Building a Tractable, Feature Engineering Pipeline for Multivariate Time Series
A time series feature engineering pipeline requires different transformations such as imputation and window aggregation, which follows a sequence of stages. This article demonstrates the building of a pipeline to derive multivariate time series features such that the features can then be easily tracked and validated.
Image by Christophe Dion on Unsplash
Accurate time series forecasting is crucial for business problems such as predicting the evolution of material properties in manufacturing and sales forecasting. Modern forecasting techniques include the use of machine learning algorithms like Xgboost to build regression models on tabular data to predict the future. Tabular data allows regression models to forecast by leveraging non-target factors like daily crowd size of a retail store that correlates with the actual sales.
Feature engineering is essential to enrich the influential factors that enhance forecasting accuracy. However, building a time series feature engineering pipeline is not trivial because it involves different transformations at various stages such as the aggregation of window values. Rolling window based features such as “the average of two weeks of records” are basic yet useful for forecasting and a pipeline that supports this type of feature generation is valuable. Furthermore, the transformed features output order can be shuffled upon the transformations and this poses the challenge for feature tracking. It is crucial to track and validate the transformed features of a pipeline before the final model training. This github repository provides an example of designing a time series pipeline that serves the mentioned needs and this article explains some of the key steps to achieve this.
Scikit-learn based transformers may support the get_feature_names_out() function to provide their output names upon the transformations. For example, OneHotEncoder transformer has this built-in function but not the SimpleImputer transformer. Scikit-learn pipeline requires all the underlying transformers supporting the get_feature_names_out() if we wish to retrieve the output names conveniently.
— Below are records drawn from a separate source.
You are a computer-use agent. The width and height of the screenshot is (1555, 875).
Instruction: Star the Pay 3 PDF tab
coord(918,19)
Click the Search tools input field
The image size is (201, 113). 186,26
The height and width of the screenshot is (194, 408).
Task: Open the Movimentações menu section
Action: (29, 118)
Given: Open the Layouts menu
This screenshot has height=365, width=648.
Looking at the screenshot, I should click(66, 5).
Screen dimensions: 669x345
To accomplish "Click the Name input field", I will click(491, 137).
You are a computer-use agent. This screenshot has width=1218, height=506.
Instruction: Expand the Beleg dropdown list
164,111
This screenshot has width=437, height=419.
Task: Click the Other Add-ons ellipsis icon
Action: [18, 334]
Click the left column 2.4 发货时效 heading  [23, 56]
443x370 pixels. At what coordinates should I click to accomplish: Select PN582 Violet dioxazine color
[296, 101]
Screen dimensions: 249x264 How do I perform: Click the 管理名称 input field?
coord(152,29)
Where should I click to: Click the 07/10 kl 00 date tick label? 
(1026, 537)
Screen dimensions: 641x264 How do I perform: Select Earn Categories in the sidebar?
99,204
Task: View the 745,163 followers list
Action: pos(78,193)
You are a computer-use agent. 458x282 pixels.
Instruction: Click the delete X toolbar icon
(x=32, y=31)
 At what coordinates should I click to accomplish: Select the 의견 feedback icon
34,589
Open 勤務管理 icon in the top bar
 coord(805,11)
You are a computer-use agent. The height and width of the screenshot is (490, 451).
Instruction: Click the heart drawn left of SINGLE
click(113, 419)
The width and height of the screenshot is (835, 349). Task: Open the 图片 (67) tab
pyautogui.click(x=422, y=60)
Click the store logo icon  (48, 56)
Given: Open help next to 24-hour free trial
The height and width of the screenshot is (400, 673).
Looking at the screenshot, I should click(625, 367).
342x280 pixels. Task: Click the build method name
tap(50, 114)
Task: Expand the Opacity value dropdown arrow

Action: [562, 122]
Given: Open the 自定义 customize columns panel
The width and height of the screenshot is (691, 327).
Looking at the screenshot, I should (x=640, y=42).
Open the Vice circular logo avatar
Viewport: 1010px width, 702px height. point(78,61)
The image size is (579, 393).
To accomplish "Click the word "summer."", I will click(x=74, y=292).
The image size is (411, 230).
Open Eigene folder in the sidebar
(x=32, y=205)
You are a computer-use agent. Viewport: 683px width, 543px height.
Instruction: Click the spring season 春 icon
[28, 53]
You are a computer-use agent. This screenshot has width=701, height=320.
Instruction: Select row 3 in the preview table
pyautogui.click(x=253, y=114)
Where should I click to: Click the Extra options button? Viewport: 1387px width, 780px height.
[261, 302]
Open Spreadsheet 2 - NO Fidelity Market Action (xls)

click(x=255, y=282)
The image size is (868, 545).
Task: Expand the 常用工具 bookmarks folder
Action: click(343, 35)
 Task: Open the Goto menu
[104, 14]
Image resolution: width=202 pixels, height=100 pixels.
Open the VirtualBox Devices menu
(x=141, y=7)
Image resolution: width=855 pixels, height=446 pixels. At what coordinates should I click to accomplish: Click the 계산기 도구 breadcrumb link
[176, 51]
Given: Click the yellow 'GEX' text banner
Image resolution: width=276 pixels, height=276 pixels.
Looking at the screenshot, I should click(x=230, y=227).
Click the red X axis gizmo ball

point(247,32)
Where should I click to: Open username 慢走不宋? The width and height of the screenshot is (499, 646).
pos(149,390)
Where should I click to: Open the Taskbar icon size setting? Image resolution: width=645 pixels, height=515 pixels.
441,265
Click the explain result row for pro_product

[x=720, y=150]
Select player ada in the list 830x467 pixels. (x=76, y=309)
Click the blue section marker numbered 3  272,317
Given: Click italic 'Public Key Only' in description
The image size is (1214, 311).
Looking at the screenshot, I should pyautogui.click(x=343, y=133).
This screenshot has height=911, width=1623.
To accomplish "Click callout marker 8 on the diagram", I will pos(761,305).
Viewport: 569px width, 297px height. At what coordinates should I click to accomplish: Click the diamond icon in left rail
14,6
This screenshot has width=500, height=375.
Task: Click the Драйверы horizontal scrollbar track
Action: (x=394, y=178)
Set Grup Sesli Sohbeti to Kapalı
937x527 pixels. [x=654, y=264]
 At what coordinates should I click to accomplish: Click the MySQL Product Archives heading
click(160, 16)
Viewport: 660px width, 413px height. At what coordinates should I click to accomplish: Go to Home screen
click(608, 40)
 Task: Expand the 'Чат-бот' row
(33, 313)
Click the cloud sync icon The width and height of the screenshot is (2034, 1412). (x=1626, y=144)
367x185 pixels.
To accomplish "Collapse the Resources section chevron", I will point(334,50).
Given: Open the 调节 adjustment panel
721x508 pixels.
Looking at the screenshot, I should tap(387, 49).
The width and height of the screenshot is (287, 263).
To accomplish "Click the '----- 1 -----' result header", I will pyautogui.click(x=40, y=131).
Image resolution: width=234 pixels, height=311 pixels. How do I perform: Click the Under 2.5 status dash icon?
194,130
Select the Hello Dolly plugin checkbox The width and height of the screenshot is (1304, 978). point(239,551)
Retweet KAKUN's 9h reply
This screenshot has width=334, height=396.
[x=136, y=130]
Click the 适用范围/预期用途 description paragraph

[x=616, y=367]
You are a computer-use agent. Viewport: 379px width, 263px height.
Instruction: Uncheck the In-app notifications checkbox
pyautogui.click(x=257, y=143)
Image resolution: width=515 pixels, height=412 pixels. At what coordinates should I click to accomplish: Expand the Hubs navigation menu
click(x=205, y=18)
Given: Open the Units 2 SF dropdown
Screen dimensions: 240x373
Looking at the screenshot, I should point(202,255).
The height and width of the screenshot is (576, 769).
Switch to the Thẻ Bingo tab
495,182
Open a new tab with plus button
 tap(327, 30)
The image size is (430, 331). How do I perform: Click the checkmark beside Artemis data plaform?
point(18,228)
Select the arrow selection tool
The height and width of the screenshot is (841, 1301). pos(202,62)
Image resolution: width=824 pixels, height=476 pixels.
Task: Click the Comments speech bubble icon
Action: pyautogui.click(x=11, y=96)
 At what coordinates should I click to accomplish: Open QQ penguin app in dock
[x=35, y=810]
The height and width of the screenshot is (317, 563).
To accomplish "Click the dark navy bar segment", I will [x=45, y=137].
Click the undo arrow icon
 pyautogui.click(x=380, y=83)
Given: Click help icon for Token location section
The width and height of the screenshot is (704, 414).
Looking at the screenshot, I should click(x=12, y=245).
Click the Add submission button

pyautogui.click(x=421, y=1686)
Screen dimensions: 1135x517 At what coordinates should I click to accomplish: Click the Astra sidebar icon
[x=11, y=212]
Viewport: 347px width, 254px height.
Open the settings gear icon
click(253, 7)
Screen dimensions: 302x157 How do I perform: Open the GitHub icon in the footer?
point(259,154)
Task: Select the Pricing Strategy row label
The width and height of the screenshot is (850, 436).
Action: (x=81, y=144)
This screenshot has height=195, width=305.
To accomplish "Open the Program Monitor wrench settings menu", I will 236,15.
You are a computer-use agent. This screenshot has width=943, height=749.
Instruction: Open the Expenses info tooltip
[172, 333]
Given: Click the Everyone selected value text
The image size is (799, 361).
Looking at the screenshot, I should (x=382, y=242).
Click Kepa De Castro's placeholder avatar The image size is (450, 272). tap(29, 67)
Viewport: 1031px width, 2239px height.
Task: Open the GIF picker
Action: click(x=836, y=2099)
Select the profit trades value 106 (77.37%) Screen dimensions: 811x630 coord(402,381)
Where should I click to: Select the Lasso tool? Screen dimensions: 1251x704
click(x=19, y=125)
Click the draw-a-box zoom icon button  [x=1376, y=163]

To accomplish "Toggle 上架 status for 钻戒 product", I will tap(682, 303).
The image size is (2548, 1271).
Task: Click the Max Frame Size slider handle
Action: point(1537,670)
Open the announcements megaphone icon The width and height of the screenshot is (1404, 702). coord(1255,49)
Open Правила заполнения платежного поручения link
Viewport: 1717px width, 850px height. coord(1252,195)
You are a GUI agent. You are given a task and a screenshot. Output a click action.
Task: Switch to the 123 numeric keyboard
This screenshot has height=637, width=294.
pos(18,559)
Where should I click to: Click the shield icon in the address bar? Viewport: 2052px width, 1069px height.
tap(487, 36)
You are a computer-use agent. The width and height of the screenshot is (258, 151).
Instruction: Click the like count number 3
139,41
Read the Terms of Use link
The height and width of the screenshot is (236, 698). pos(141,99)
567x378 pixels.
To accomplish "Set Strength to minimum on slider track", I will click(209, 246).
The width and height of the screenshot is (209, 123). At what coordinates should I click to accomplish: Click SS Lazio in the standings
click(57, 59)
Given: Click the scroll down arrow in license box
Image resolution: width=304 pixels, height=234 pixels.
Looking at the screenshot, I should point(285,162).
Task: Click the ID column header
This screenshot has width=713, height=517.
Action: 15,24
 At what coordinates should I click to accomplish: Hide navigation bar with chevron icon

Our solution is to design a FeatureNamesMixin mixin class together with a Factory Method design pattern class, TransformWithFeatureNamesFactory, to equip a transformer with the get_feature_names_out() function.
We can then create a customized SimpleImputer and use it as part of a Scikit-learn Pipeline’s steps or ColumnTransformer as shown below
This only requires the transformer class initialized with any desired output names specified by the parameter names.
Any other transformers can also be customized similarly to support the retrieval of output names provided we introduce the get_feature_names_out(). Here is an example of the TsfreshRollingMixin class that leverages the roll_time_series() utility function from TSFresh library to extract the rolling windows of time series. To track the derived rolling window features, we simply require the features assigned as the derived_names attribute. TsfreshRollingMixin class has the other helper functions like prepare_df(), get_combined() to facilitate the casting of numpy arrays into pandas.DataFrame and combining the derived features together with the input features. Interested readers are welcome to study the repository to understand better the implementation of this. Together with the extract_features() of TSFresh, we can design a TSFreshRollingTransformer class that allows us to specify the relevant TSFresh parameters to derive the desired time series features as shown below.
We mark the derived features of TSFreshRollingTransformer with a names like (window #) to indicate the aggregation window size.
In addition to the TSFresh derived time series features, RollingLagsTrasformer class shows an example of how to extract the lag value from a given rolling window using the TsfreshRollingMixin class and track the output features with (lag #) as the lag order. Any other specific transformation performed on a rolling window can follow this example to design the transformers that are compatible with the tractable pipelines.
This script demonstrates the building of time series pipelines using the above transformers to derive the features at different stages. For instance, the feature extracted from the first pipeline has a feature named Pre-MedianImputer__Global_intensity to indicate that the raw feature “Global_intensity” is imputed based on the SimpleImputer using the median strategy. Subsequently, rolling based feature derived with a name like TSFreshRolling__Pre-MedianImputer–Global_intensity__maximum(window 30) refers to the maximum of the imputed “Global_intensity” within a window size of 30 steps. Finally, the rolling window based feature will be imputed followed by standard scaling, and the suggested name ImputeAndScaler__TSFreshRolling__Pre-MedianImputer–Global_intensity__median(window 30) indicates that the raw feature “Global_intensity” has gone through all the previously mentioned transformations. We can conveniently track the transformed names provided by the pipelines based on the relevant markers and validate the transformed outputs.
We complement this demonstration with an example of building a linear regression model using the Darts package for forecasting. Once the pipelines are ready, it is straightforward to load the input data set and derive the features accordingly. The following chart shows the forecasting result based on a linear regression model trained using the derived features from the pipelines. We hope this article can provide the readers a basic template to build a time series pipeline conveniently for their time series forecasting use cases.
Linear regression model based forecasting based on the engineered features from the designed pipeline. Image by the author.
Jing Qiang Goh is a time series enthusiast.